* Extract provided *
◆ ◆ ◆ ◆

The task is to maximize the product of the sum of these two types of elements.

Note: There should be present at least one element of each type. 

Examples:

Input: N = 5, arr[] = {500, 100, 400, 560, 876}, Z = 1000
Output: 290400
Explanation: arr[] = {500, 100, 400, 560, 876}
Convert elements present at indices 0, 3 and 4 to first type =  (500, 560, 876)
Convert elements present at indices 1 and 2 to second type 
= (Z-arr[1],  Z-arr[2]) = (1000 – 100, 1000 – 400) = (900, 600)
Sum of all first type elements = 500+560+876 = 1936
Sum of all second type elements = 900 + 600 = 1500  
Product of each type sum = 1936*1500 = 290400
Which is maximum possible for this case.

Input: N = 4, arr[] = {1, 4, 6, 3}, Z = 7
Output: 100
Explanation: Change the 1st and last element to 2nd type, i.e., 
{7-1, 7-3} = {6, 4}. The sum is (6 + 4) = 10.
Keep the 2nd and third element as it is. Their sum = (4 + 6) = 10 .
Product is 10*10 = 100. This is the maximum product possible.

Approach: The problem can be solved using Sorting based on the following idea:

The idea is to sort the arr[] in decreasing order, Calculate product of all possible combinations of the types. Obtain maximum product among all combinations. 

Illustration:

Input: N = 4, arr[] = {1, 4, 6, 3}, Z = 7

After sorting arr[] in decreasing order = {6, 4, 3, 1}

Now we have 3 possible combinations for choosing all elements as first or second type:

  • 1 of first type, 3 of second type 
  • 2 of first type, 2 of second type 
  • 3 of first type, 1 of second type 

Let’s see the product and sum at each combination for decreasing ordered arr[]:

Choosing first element as first type and next 3 elements as second type:

  • Sum of first type elements = 6
  • Sum of second type elements = ((7 – 4)+(7 – 3)+(7 – 1))= 13
  • Product of first and second = 6 * 13 = 78

Choosing first two elements as first type and last 2 elements as second type:

  • Sum of first type elements = 6 + 4 = 10
  • Sum of second type elements = (7 – 3)+(7 – 1))= 10
  • Product of first and second types = 10 * 10 = 100

Choosing first three elements as first type and last element as second type:

  • Sum of first type elements = 6 + 4 + 3 = 13
  • Sum of second type elements = (7 – 1)) = 6
  • Product of first and second types = 13 * 6 = 78

As we can clearly see that 2nd combination has maximum value of product.Therefore, output for this case is : 

Maximum Product: 100

Follow the steps to solve the problem:

  • Sort the input array arr[].
  • Traverse from the end of the array to calculate the product for all possible combinations:
    • Consider all the element till index i as first type, and the suffix elements as second type.
    • Calculate the product of this combination.
    • Update the maximum product accordingly.
  • Print the maximum product obtained.

Below is the implementation of the above approach.

◆ ◆ ◆ ◆

* Source data *
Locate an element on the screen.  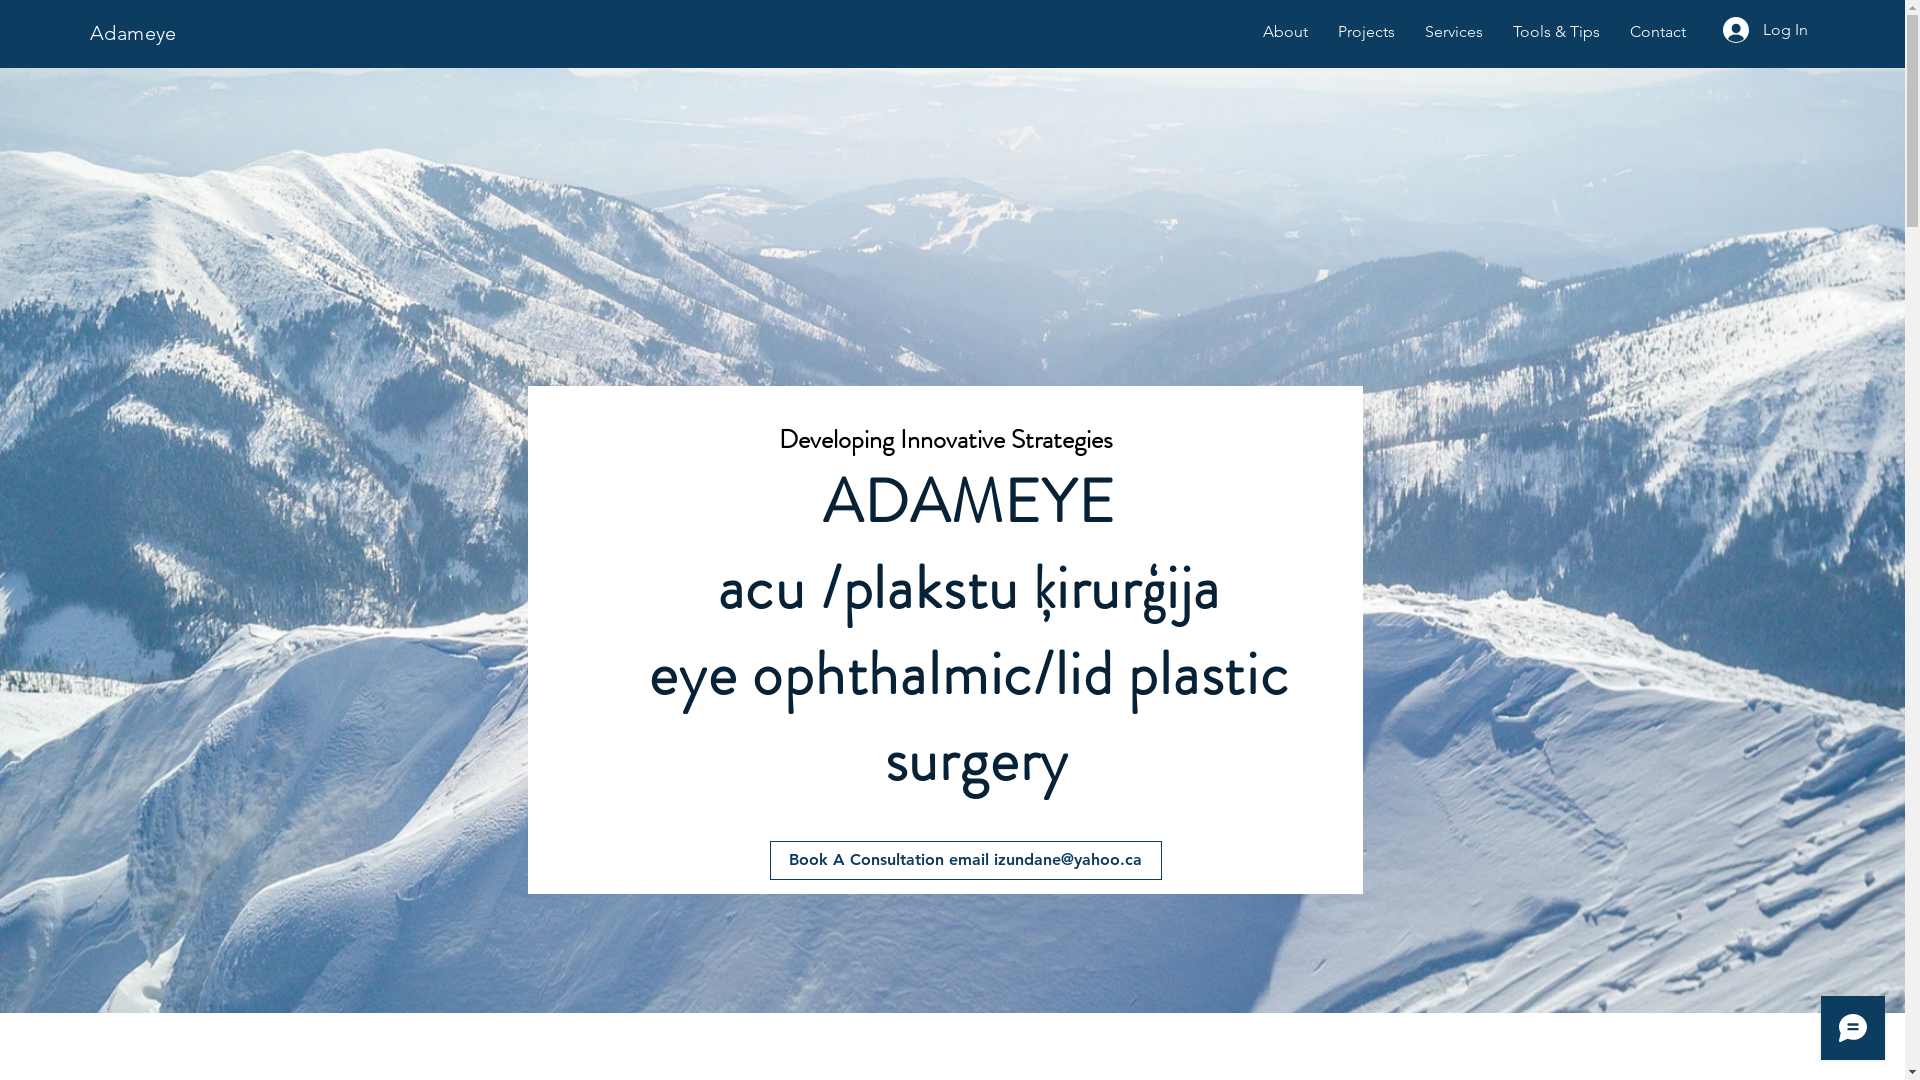
'Projects' is located at coordinates (1365, 31).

◆ ◆ ◆ ◆

* What the task requires *
Pull out the passage of the product-maximization write-up word for word, starting at the words "Convert elements present at indices 1" and ending after "is (6 + 4) = 10.".

* Exercise response *
Convert elements present at indices 1 and 2 to second type 
= (Z-arr[1],  Z-arr[2]) = (1000 – 100, 1000 – 400) = (900, 600)
Sum of all first type elements = 500+560+876 = 1936
Sum of all second type elements = 900 + 600 = 1500  
Product of each type sum = 1936*1500 = 290400
Which is maximum possible for this case.

Input: N = 4, arr[] = {1, 4, 6, 3}, Z = 7
Output: 100
Explanation: Change the 1st and last element to 2nd type, i.e., 
{7-1, 7-3} = {6, 4}. The sum is (6 + 4) = 10.